■ Record extracts
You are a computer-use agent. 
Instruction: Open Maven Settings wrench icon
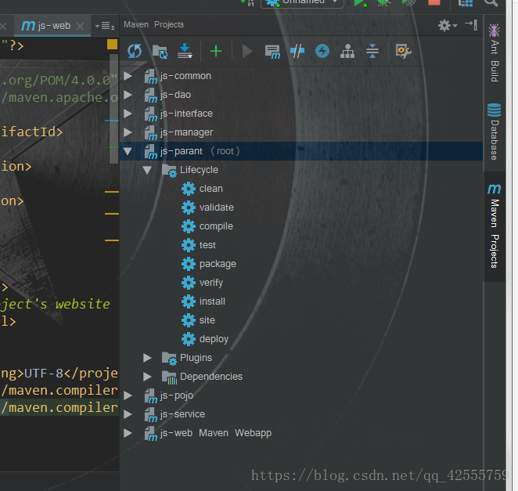tap(403, 52)
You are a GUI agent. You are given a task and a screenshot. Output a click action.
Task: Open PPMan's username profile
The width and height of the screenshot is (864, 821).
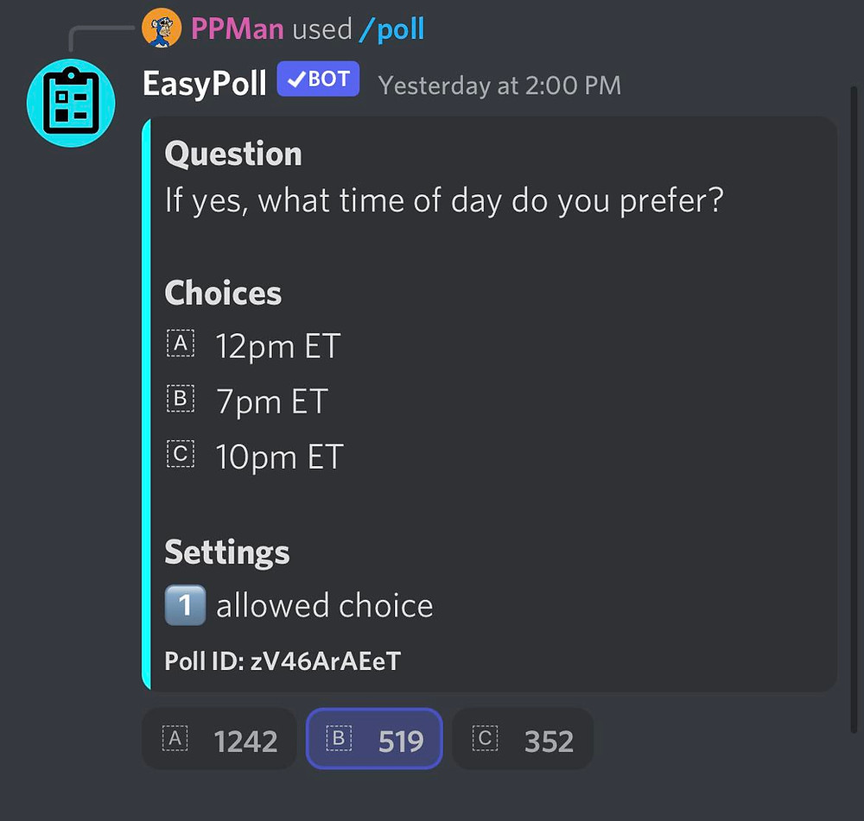pos(237,28)
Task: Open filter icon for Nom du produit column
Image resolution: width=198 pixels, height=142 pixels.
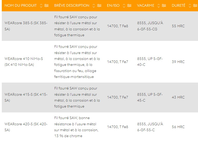Action: point(46,6)
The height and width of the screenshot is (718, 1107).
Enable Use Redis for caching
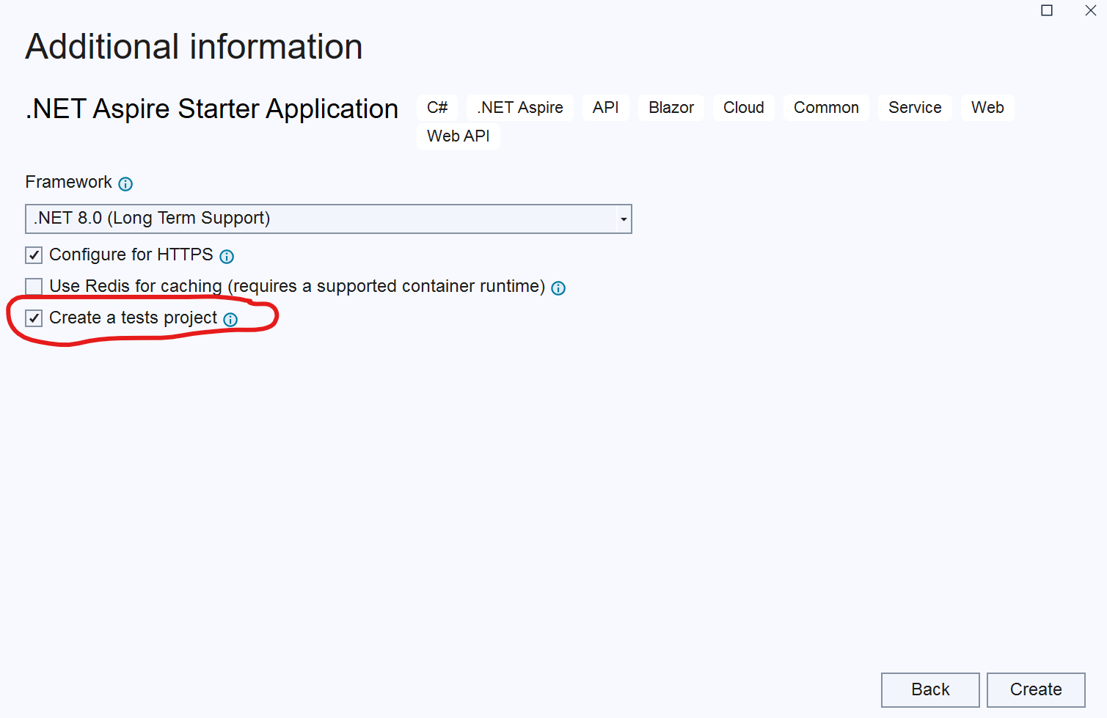point(34,286)
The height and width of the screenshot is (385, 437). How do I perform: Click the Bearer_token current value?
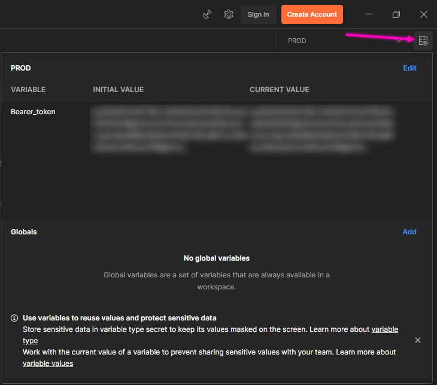pyautogui.click(x=322, y=129)
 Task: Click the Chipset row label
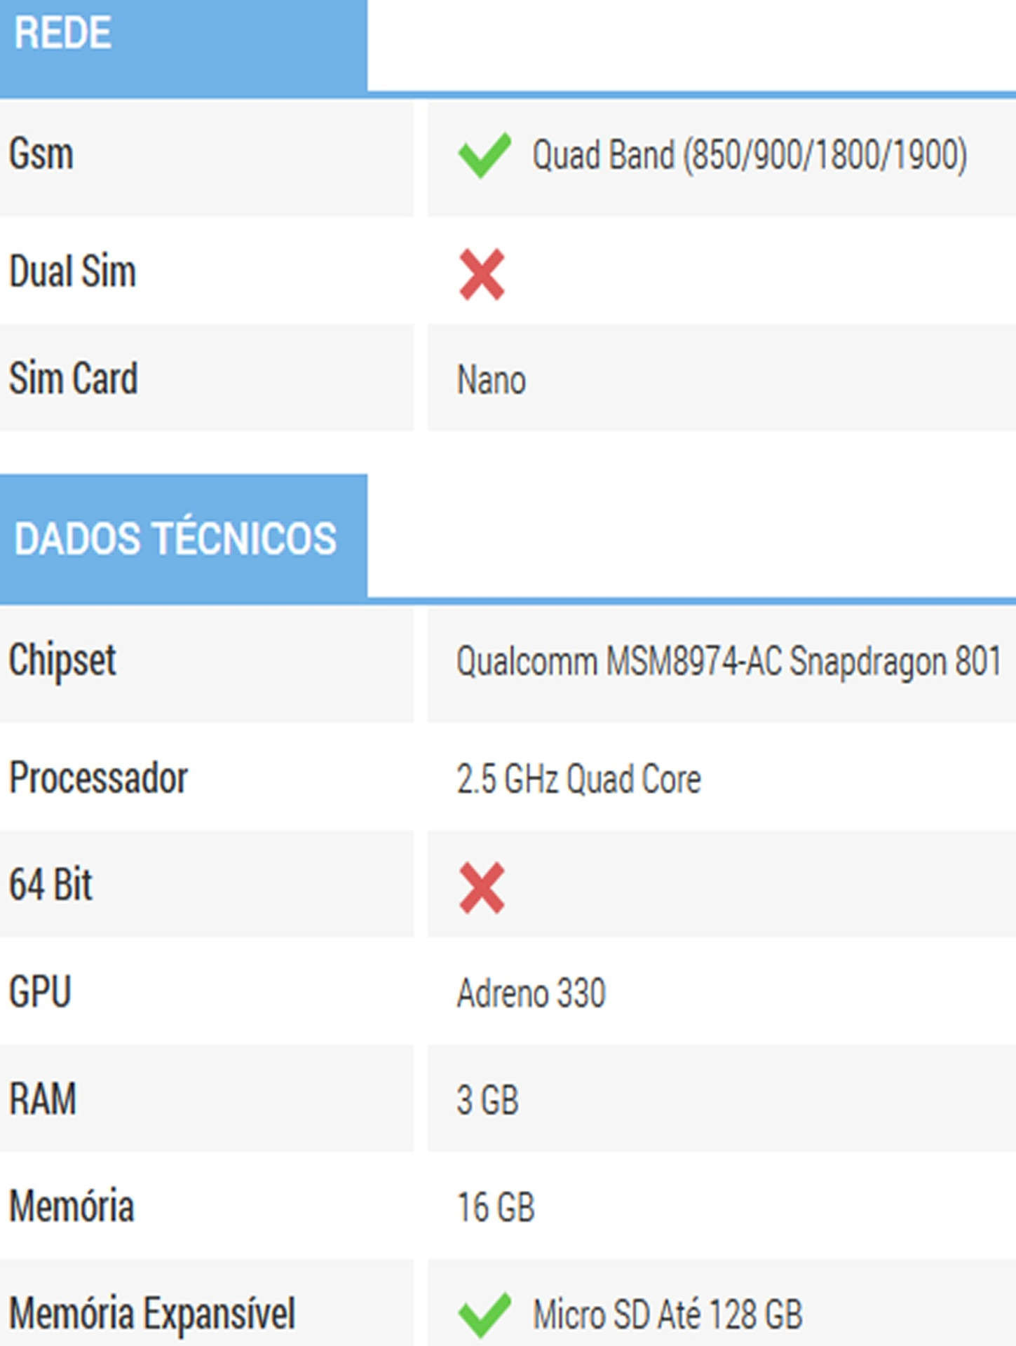pos(62,660)
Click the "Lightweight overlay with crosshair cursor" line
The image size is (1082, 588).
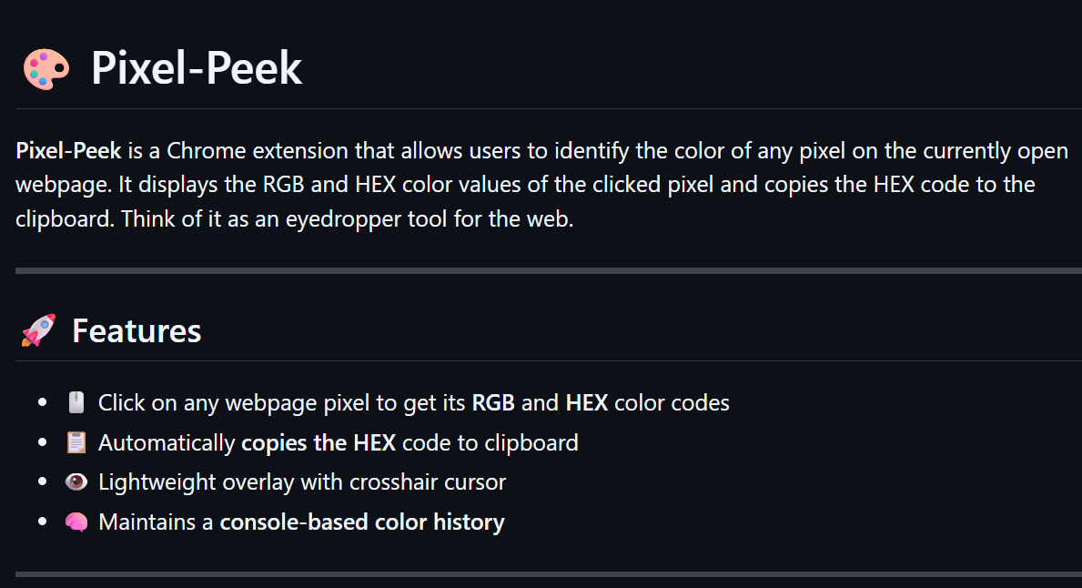pos(301,482)
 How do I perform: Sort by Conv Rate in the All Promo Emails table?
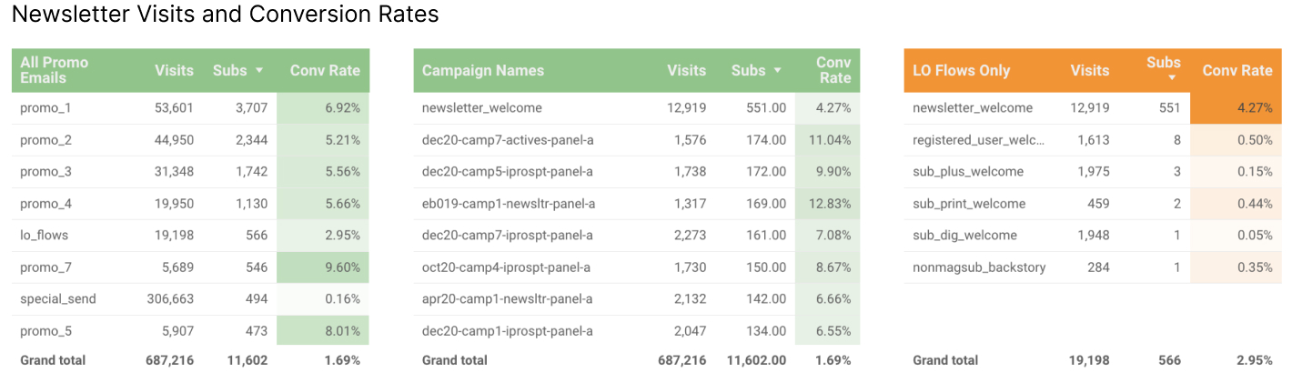coord(325,71)
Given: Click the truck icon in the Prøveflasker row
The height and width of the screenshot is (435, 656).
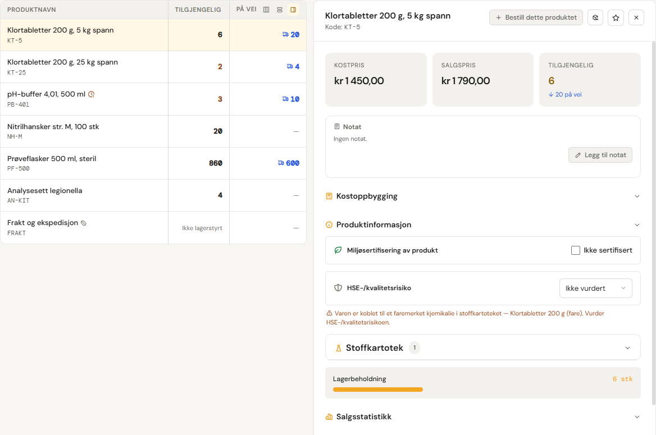Looking at the screenshot, I should (x=281, y=163).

■ What to work on
Beginning at the line with "The height and width of the screenshot is (435, 656).", reproduce each line exactly through the last line of the records above, with pictures left out.

■ Task answer
The height and width of the screenshot is (435, 656).
Looking at the screenshot, I should (x=281, y=163).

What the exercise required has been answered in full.